People with COPD who also have sleep apnea have what’s called overlap syndrome. If you have a COPD diagnosis and also experience snoring, witnessed breathing pauses, unrefreshing sleep, waking headaches, or swelling in your legs, your doctor should investigate whether sleep apnea is compounding your breathing problems. CPAP or a related device can address the nighttime airway collapse that COPD treatment alone won’t fix.

When CPAP Isn’t the Right Fit

There are no absolute medical reasons that completely rule out CPAP, but certain conditions warrant extra caution. If you have bullous lung disease (where large air pockets form in the lungs) or recurrent sinus and ear infections, the pressurized air from a CPAP machine can potentially worsen these problems. Your doctor may still prescribe it but will monitor you more closely or explore alternatives.

Some people genuinely cannot tolerate CPAP despite trying different masks, pressure settings, and ramp-up features. In these cases, a BiPAP machine, which delivers different pressures for breathing in and breathing out, can be more comfortable. BiPAP is also preferred when someone retains too much carbon dioxide, a problem that standard CPAP doesn’t address as effectively. Other alternatives include oral appliances that reposition the jaw, positional therapy if apnea only occurs while sleeping on your back, or surgery in select cases.

CPAP in Children

Children are diagnosed with sleep apnea at much lower thresholds than adults. An AHI of just 1 or higher is considered abnormal in kids 13 and younger. For teenagers between 13 and 17, doctors may use either pediatric or adult criteria depending on the child’s developmental stage.

The first treatment for most children with sleep apnea is removal of the tonsils and adenoids, not CPAP. However, CPAP becomes important when a child isn’t a good candidate for surgery, or when moderate to severe sleep apnea persists after the tonsils and adenoids have already been removed. It’s also sometimes used in the period leading up to surgery to stabilize a child with severe apnea.

How Long Before You Notice a Difference

Many people feel dramatically better after just one or two nights on CPAP, particularly if their apnea is severe. The immediate effects include deeper sleep, fewer awakenings, and noticeably less grogginess in the morning. However, improvements in mood, blood pressure, and cognitive function develop more gradually over weeks to months. One study found that three weeks of CPAP use wasn’t enough to produce measurable changes in mood, while longer-term use over many months showed clearer benefits for both mental health and cognitive function.

The key factor is consistent use. Benefits are dose-dependent, meaning the more hours per night you wear it, the better you feel and the more your health markers improve. Most sleep specialists and insurance programs look for a minimum of four hours per night on at least 70% of nights.
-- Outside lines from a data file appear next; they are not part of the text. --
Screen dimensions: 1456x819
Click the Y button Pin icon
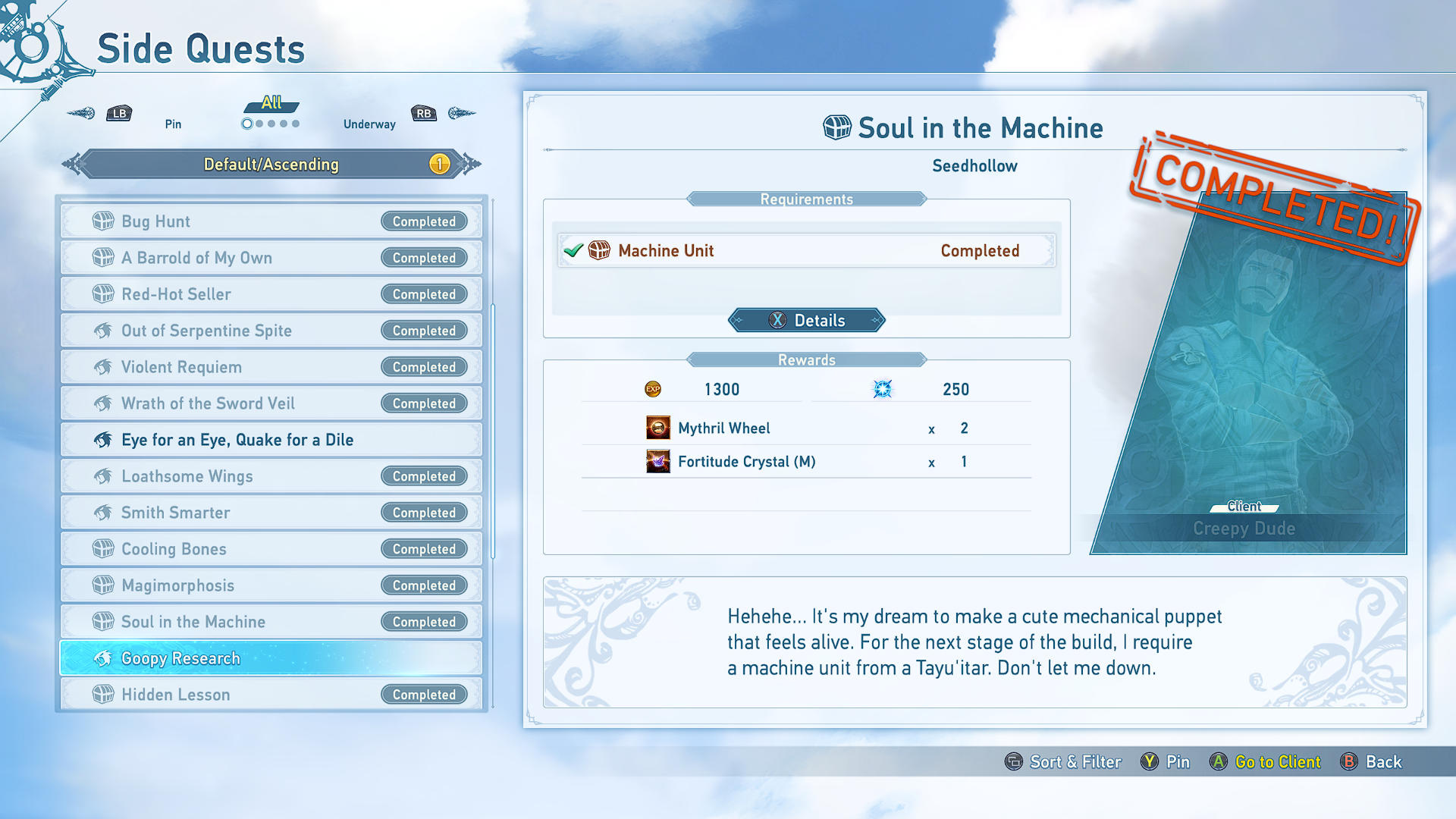(1149, 761)
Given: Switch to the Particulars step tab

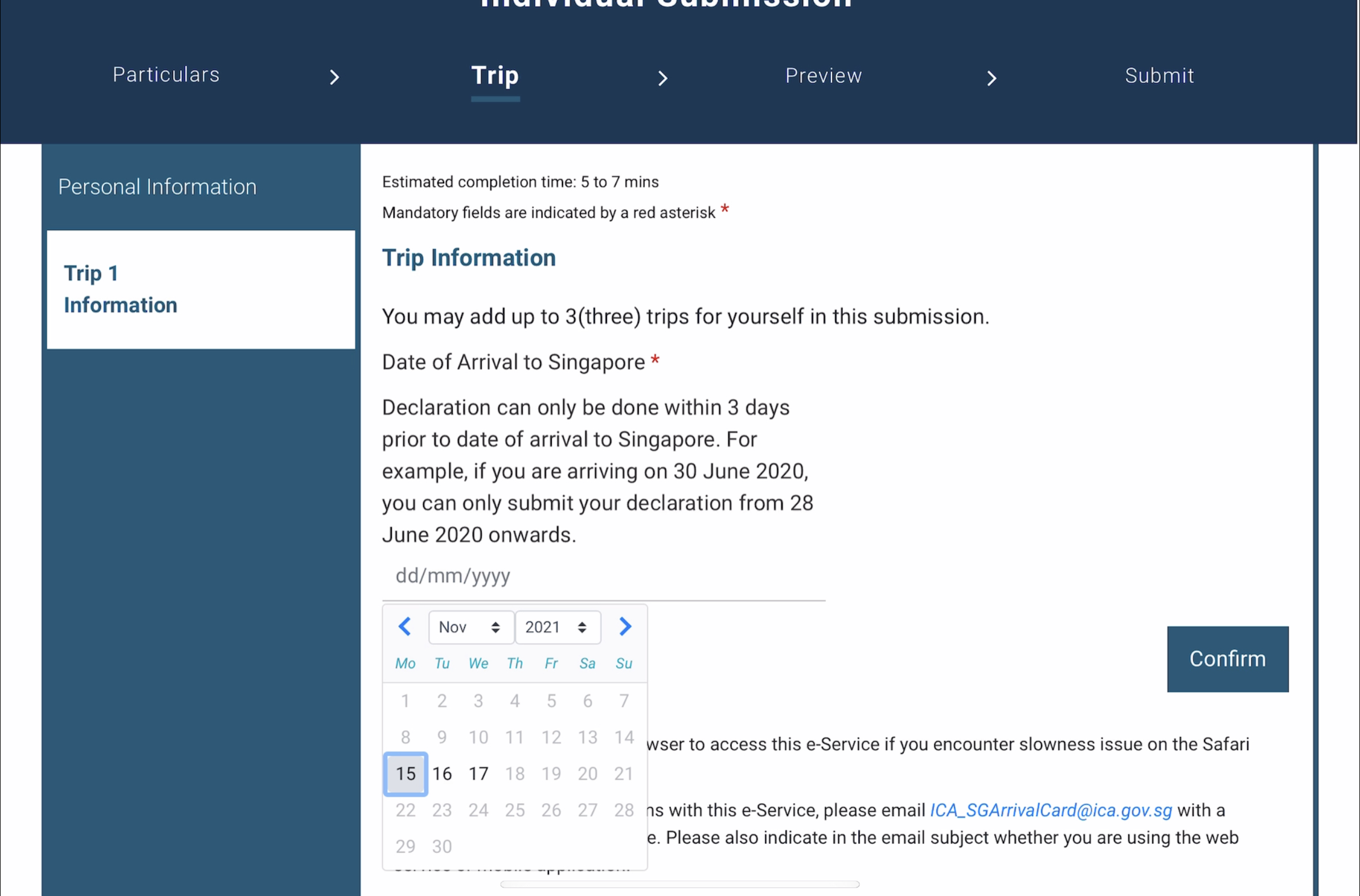Looking at the screenshot, I should (x=166, y=75).
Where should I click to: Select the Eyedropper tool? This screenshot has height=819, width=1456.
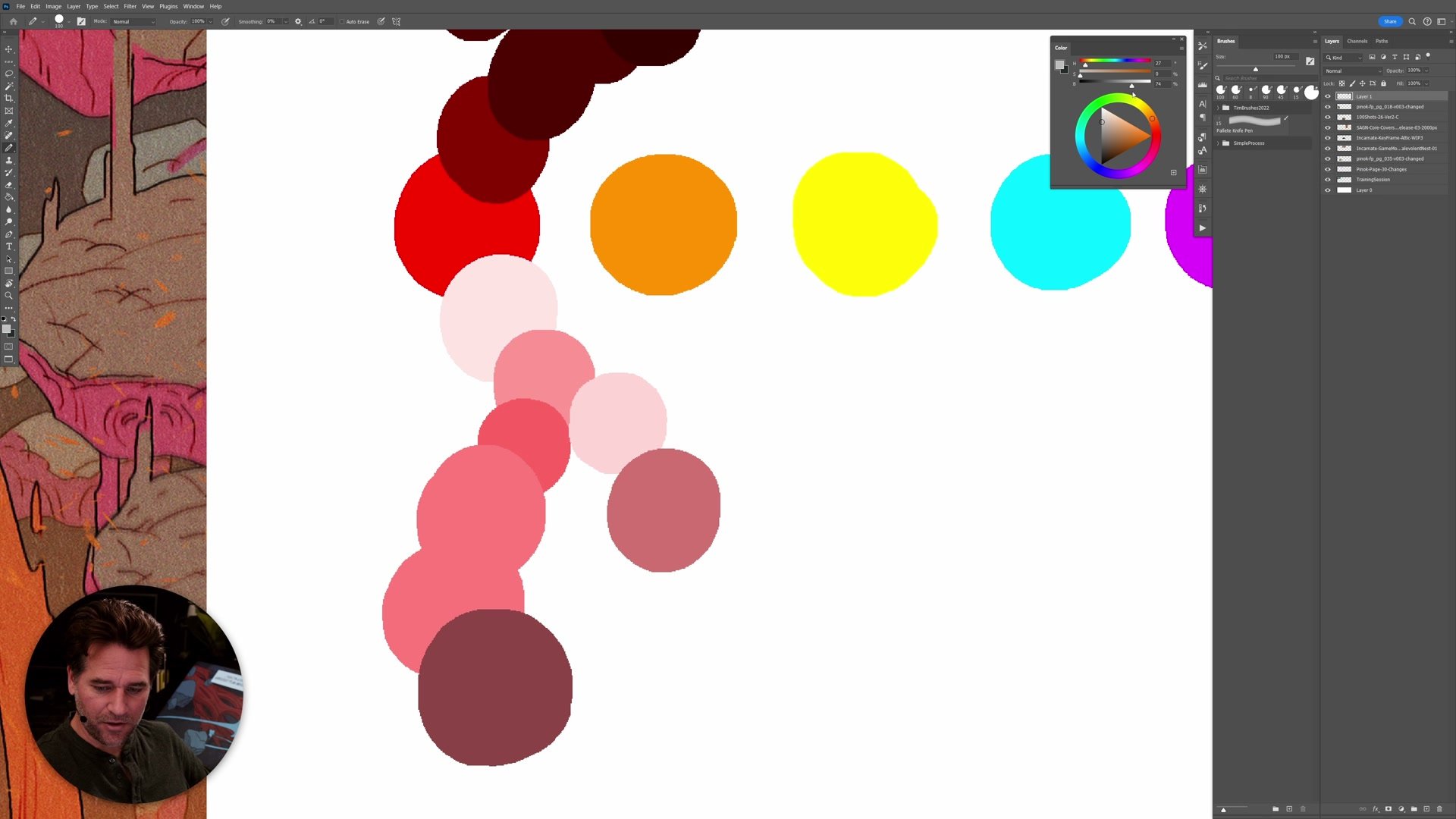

Medicare requires a reassessment after 12 weeks to confirm you’re adhering to therapy and your symptoms are improving before continuing coverage. If you’re struggling to hit those numbers, talk to your sleep specialist about adjustments before your coverage window closes.

Starting CPAP Without a Diagnosis

You cannot and should not use CPAP without a formal diagnosis. CPAP machines require a prescription, and the pressure setting needs to be calibrated to your specific needs based on sleep study data. Using a machine set too low won’t adequately treat your apnea, while pressure set too high can cause discomfort, air swallowing, and central apneas where your brain temporarily “forgets” to signal breathing. If you suspect you have sleep apnea, a home sleep test is now a widely available, convenient first step that your primary care doctor can order.